Long before community kitchens sprang up during lockdown, one of Italy's most celebrated chefs was leading the way.
Massimo Bottura is no stranger to accolades. Recently, his three-Michelin-starred Osteria Francescana in Modena, Italy, was named the world’s best restaurant and, unsurprisingly, holds top position in the bible of Italian food guides l'Espresso - Ristoranti d'Italia with a score of 20/20. But he’s more than simply a brilliant chef.
Three years ago, the 55 year old restaurateur’s concern over food waste and homelessness inspired him to open a pop-up kitchen in an impoverished district of Milan, where he and fellow chefs used 13,000kg of scraps from markets to create 10,000 free, nutritious meals for the poor. This was a long time before lockdown when such ideas suddenly became fashionable and, of course, invaluable.

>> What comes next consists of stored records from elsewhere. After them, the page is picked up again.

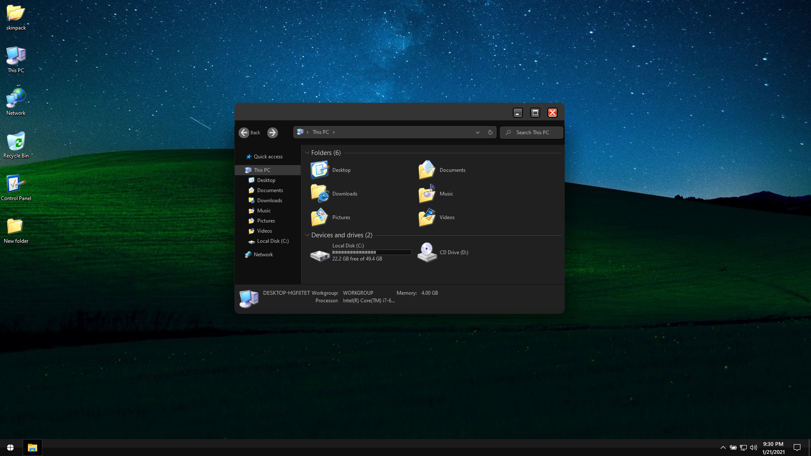Image resolution: width=811 pixels, height=456 pixels.
Task: Select the CD Drive (D:) icon
Action: 427,252
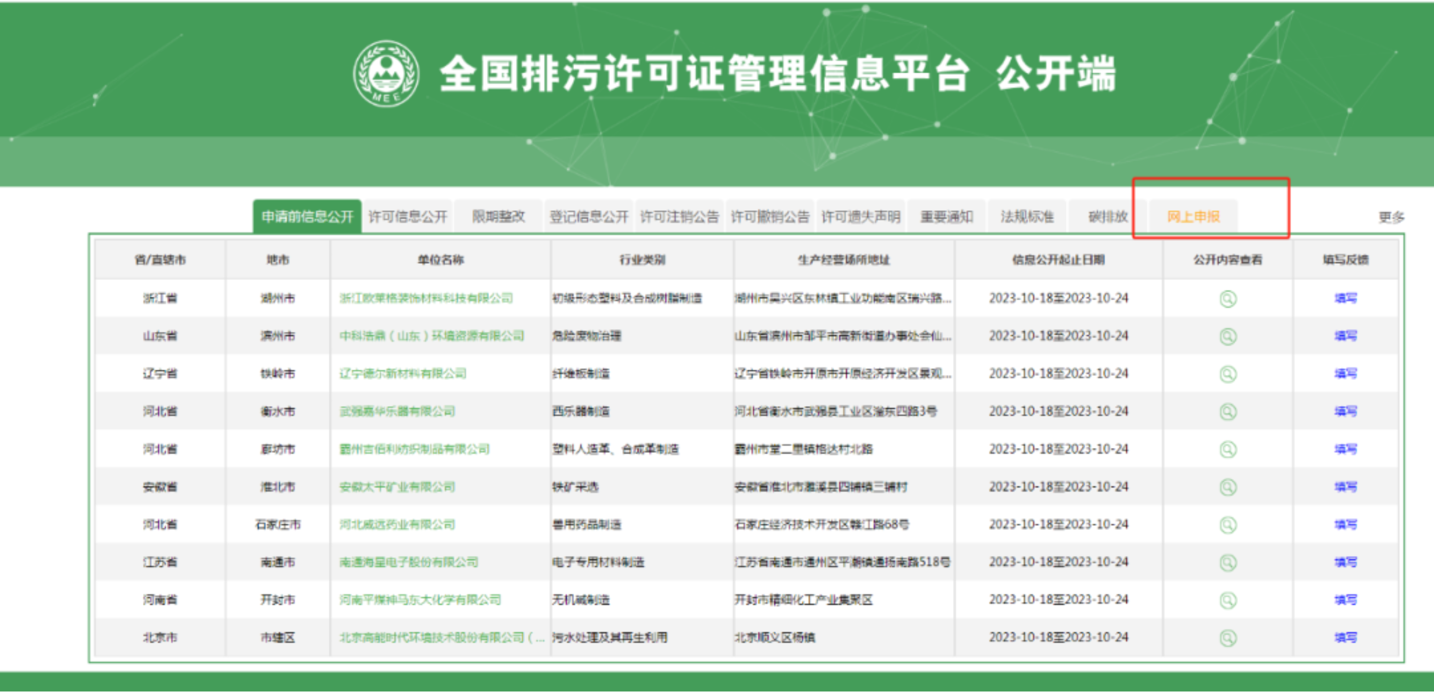Open view icon for 河南省 开封市 row
The image size is (1434, 692).
pos(1227,600)
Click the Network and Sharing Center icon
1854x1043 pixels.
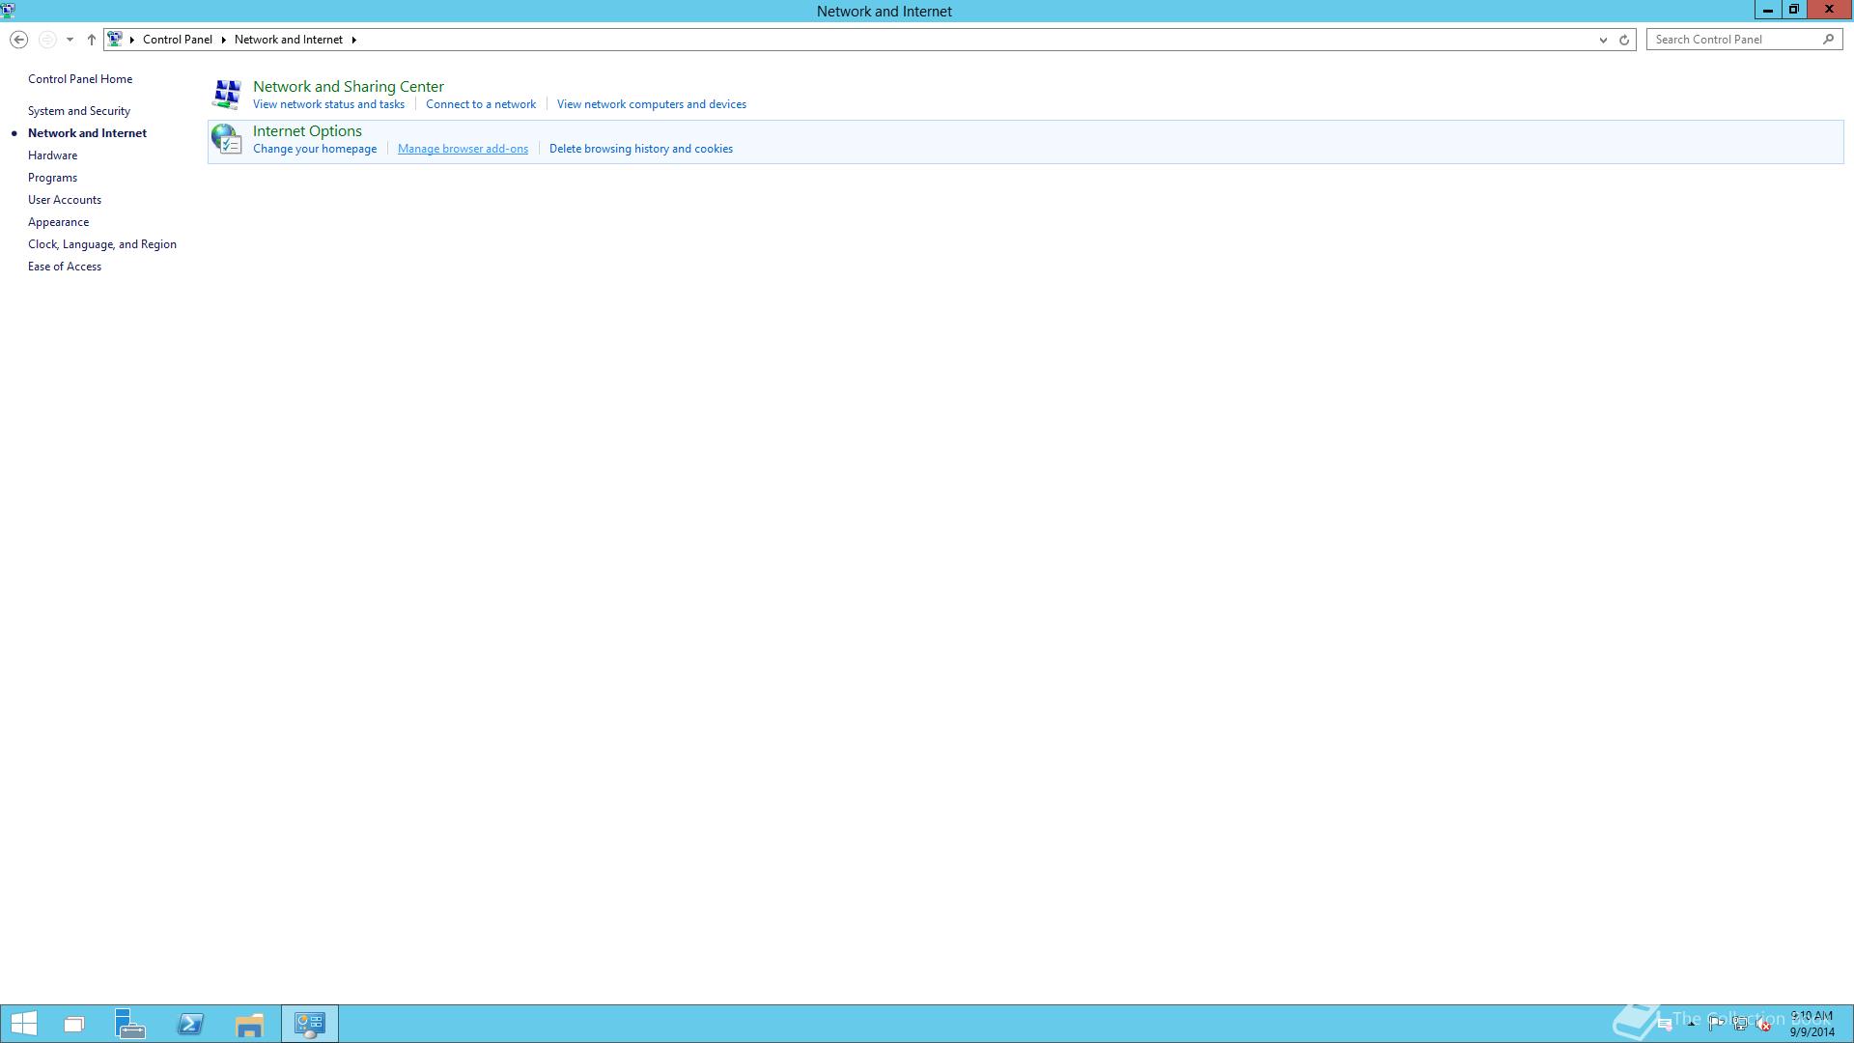(227, 94)
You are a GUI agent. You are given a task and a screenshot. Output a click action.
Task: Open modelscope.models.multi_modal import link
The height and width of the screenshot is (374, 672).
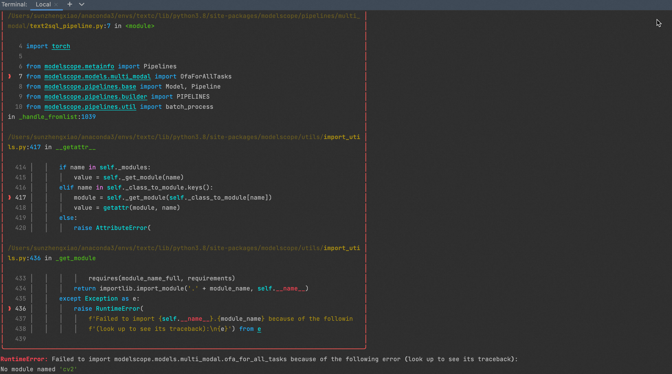point(97,76)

“We need to do much more when a billion people go hungry, while 33 per cent of the world’s food supply is wasted,” explains Bottura.
The success of that first Milan pop-up led him to found a non-profit organisation, Food For Soul, and to start permanent community kitchens, or refettorios, serving free meals to the poor and homeless. The first was in Milan, followed by Rio de Janeiro, London and Paris. The latest refettorio is in Naples.
“Cooking is hard work. But it is also an act of love,” says Bottura. “When you cook for the underprivileged, you put in more love.”